-- The data follows --
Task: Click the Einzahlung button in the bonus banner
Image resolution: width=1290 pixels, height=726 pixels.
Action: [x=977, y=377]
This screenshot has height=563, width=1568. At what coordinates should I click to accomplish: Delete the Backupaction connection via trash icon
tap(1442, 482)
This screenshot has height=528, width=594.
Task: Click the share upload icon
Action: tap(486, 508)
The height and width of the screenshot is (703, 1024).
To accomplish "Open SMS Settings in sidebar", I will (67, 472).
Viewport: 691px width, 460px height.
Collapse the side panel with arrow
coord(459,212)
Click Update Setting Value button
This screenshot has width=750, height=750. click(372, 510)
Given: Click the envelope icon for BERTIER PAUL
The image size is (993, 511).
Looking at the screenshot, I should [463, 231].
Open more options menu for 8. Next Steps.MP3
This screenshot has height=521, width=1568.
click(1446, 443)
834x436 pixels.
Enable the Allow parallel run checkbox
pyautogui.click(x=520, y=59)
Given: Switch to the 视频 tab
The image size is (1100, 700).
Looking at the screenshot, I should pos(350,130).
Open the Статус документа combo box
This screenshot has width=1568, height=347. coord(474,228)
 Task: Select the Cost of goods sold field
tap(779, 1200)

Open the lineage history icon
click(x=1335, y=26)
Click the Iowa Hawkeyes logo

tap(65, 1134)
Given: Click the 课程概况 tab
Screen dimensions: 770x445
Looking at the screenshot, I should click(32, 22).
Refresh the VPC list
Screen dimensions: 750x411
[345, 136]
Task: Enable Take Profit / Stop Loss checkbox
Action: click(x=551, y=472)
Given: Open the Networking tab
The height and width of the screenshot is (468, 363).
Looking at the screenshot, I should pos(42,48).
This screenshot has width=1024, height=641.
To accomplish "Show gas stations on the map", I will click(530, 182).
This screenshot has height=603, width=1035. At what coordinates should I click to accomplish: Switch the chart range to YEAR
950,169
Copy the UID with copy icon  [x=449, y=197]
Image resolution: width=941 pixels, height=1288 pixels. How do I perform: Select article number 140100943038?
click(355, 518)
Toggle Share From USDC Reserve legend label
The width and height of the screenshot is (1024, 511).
-- The data concluded --
## What to work on
Write out every line of the data that holds the word "Given".

## Output of the exercise
Given: Click the envelope icon for BERTIER PAUL
Given: Switch to the 视频 tab
Given: Click the 课程概况 tab
Given: Open the Networking tab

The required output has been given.